TOI-1227 was first identified as a pre-main-sequence star (PMS star) with the Gaia satellite. Without this prior identification as a PMS star the exoplanet signal of TOI-1227 b would have been disregarded as an eclipsing binary due to the V-shape of the transit signal.

The star is located north of the globular cluster NGC 4372, but it is much closer to earth than this cluster of stars, at a distance of about 101 pc. NGC 4372 is 5800 pc away.

The host star TOI-1227 is part of a subgroup of the Lower Centaurus Crux OB association, sometimes called B, A0 and called Musca group by the scientists that discovered TOI-1227 b. This group was called Musca after the constellation Musca in which most of its members are located.

TOI-1227 has a spectral type of M4.5V to M5V, a mass 17% of the Sun and a radius 56% of the Sun.
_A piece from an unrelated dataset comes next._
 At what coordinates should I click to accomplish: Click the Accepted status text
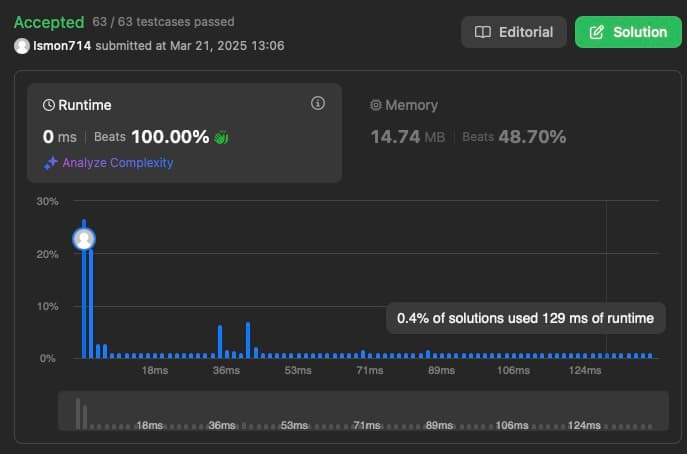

The host star is relative faint for a TOI with a visual magnitude of about 17. The right ascension of and the declination implies that it is located in the Musca constellation. (Note: The constellation can be obtained by the right ascension and declination in this website.) The host star shows Lithium in its atmosphere, which should be depleted within 10-200 million years for M-dwarfs.